*LIST OF TASKS*:
**a.** Answer these questions using the NEWMAC history below:
(i) Which two institutions joined when the conference expanded its membership in 1998?
(ii) Which university accepted membership in the NEW 8 after Brandeis University withdrew?
(iii) Which college did the conference welcome as an affiliate member in July 2012, and in what sport?
**b.** Reproduce the NEWMAC history below from "In March 2012, NEWMAC" up to and including "sport of rowing.".

The New England Women's and Men's Athletic Conference (NEWMAC) is an intercollegiate athletic conference affiliated with the NCAA's Division III. Member institutions are located in the northeastern United States in the states of Connecticut and Massachusetts.

History

The NEWMAC was established in 1998, when the former New England Women's 8 Conference (NEW 8) voted to begin sponsoring conference play and championships for men. At this time, the conference expanded its membership to include Springfield College and the United States Coast Guard Academy.

The NEW 8 began play in 1985-86 as the New England Women's 6 Conference (NEW 6). Charter members were Babson College, Brandeis University, Massachusetts Institute of Technology (MIT), Smith College, Wellesley College and Wheaton College. Mount Holyoke College and Worcester Polytechnic Institute (WPI) joined in 1988 and the name was changed to the NEW 8 Conference. At the conclusion of the 1994–95 academic year, Brandeis University withdrew from the NEW 8 to join the University Athletic Association (where its men's sports competed at that time) and Clark University accepted membership, keeping the NEW 8's membership at eight institutions.

In March 2012, NEWMAC announced the addition of Emerson College as the 11th full member of the league starting in the 2013–14 academic year. With the addition of Emerson the NEWMAC began re-sponsoring the sport of men's lacrosse, adding an affiliate member, Massachusetts Maritime Academy. In July 2012, the conference welcomed Simmons College as an affiliate member to compete in the sport of rowing.

In April 2015, the conference office announced it would begin sponsoring football in the 2017 season, with Maine Maritime Academy, the United States Merchant Marine Academy and Norwich University as affiliate members. On September 29, 2015, NEWMAC announced the addition of the Catholic University of America as another associate member in football effective July 1, 2017, and on June 23, 2021, the conference added the State University of New York Maritime College (SUNY Maritime) as its new football affiliate in 2023, leaving the Eastern Collegiate Football Conference after the 2022 season.

In February 2022, the Landmark Conference announced that it would begin sponsoring football starting in the 2023–24 season, thus football affiliate, the Catholic University of America, will depart after the 2022–23 season.

Chronological timeline
 1985 - The NEWMAC was established as the New England Women's 6 Conference (NEW-6). Charter members included Babson College, Brandeis University, Massachusetts Institute of Technology (MIT), Smith College, Wellesley College and Wheaton College, effective beginning the 1985–86 academic year.

*DATASET CONTENT*:
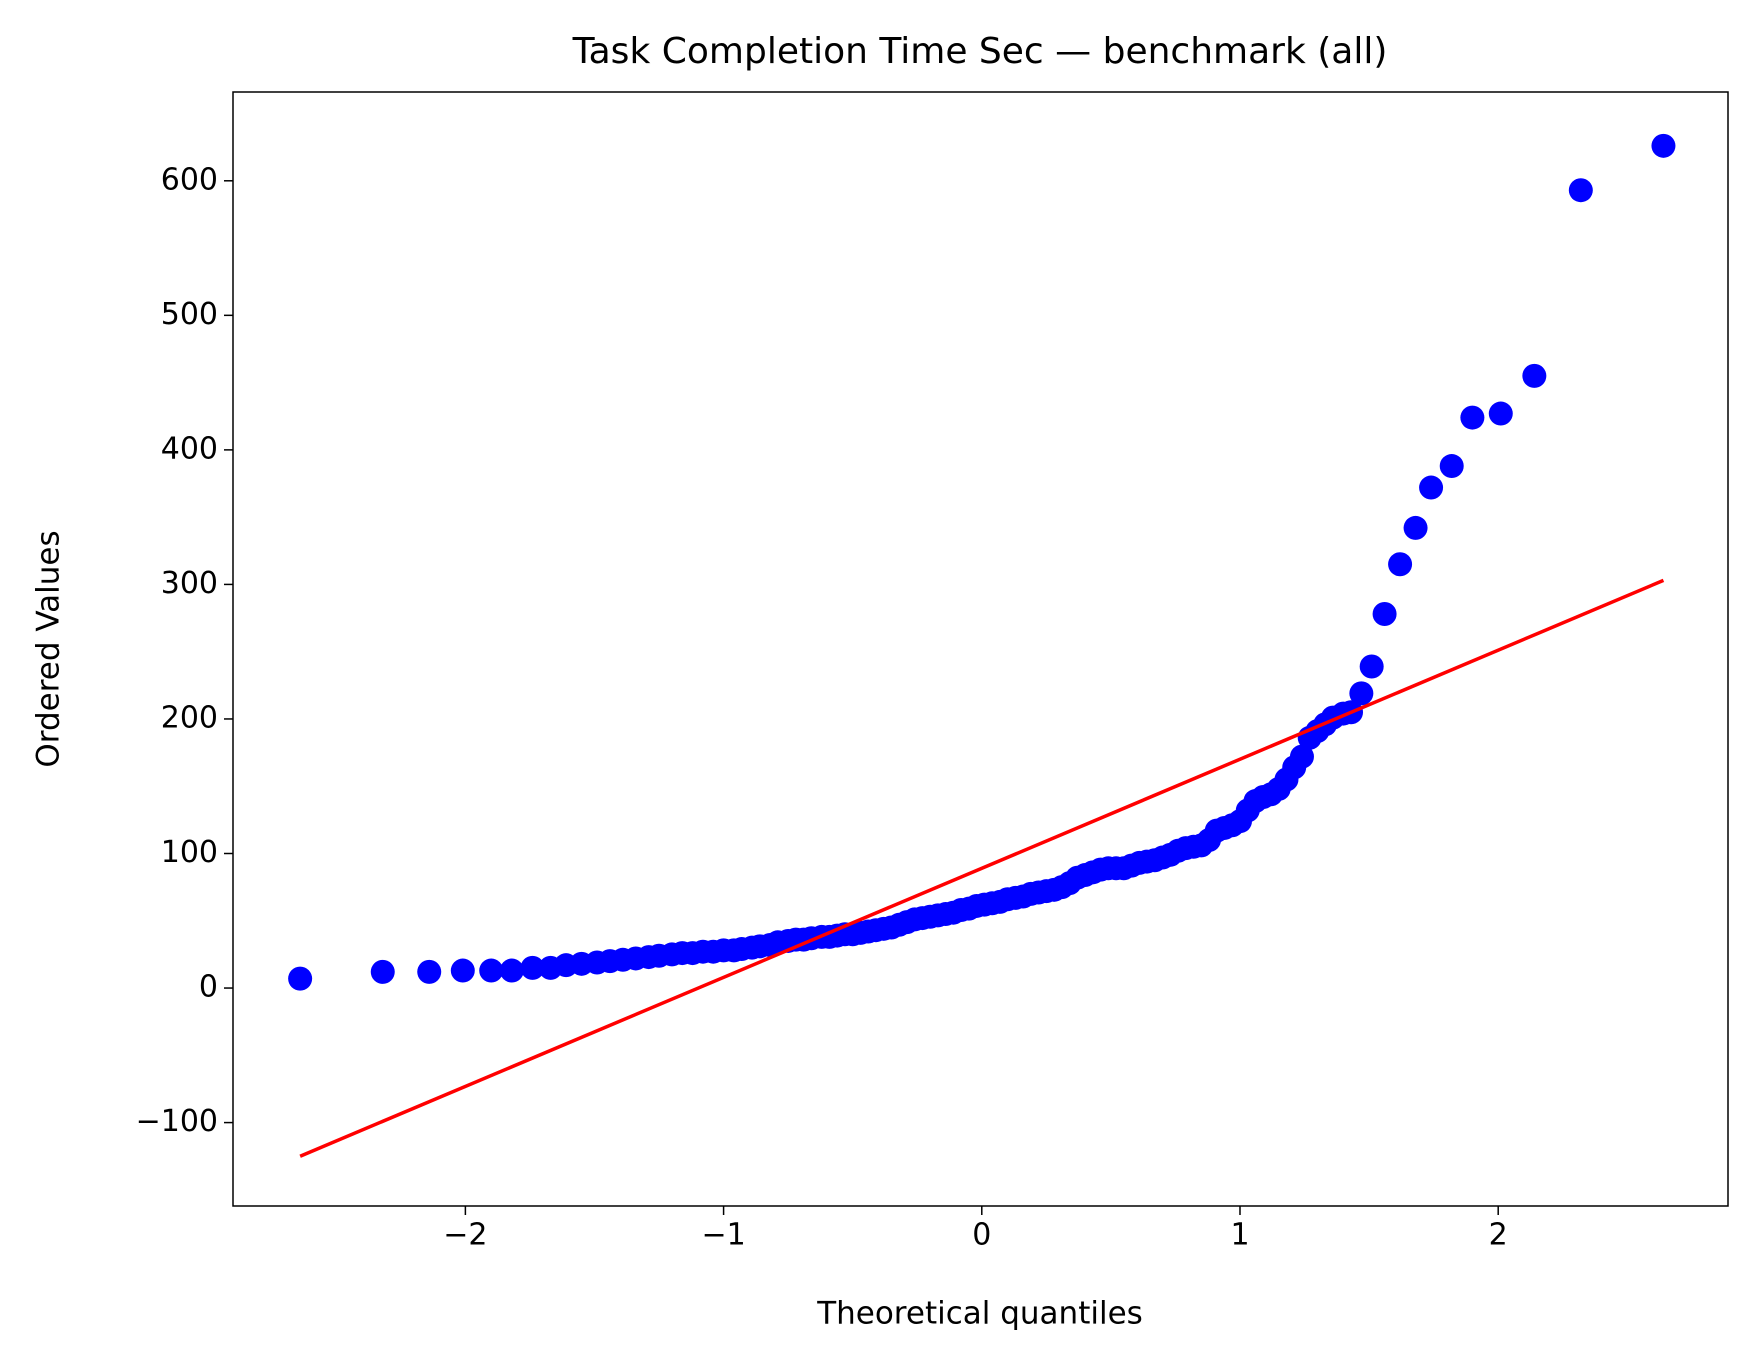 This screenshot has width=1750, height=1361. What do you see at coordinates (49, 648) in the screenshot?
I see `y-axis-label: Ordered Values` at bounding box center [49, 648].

*SOLVED PROBLEMS*:
**a.**
(i) Springfield College and the United States Coast Guard Academy
(ii) Clark University
(iii) Simmons College, in rowing

**b.**
In March 2012, NEWMAC announced the addition of Emerson College as the 11th full member of the league starting in the 2013–14 academic year. With the addition of Emerson the NEWMAC began re-sponsoring the sport of men's lacrosse, adding an affiliate member, Massachusetts Maritime Academy. In July 2012, the conference welcomed Simmons College as an affiliate member to compete in the sport of rowing.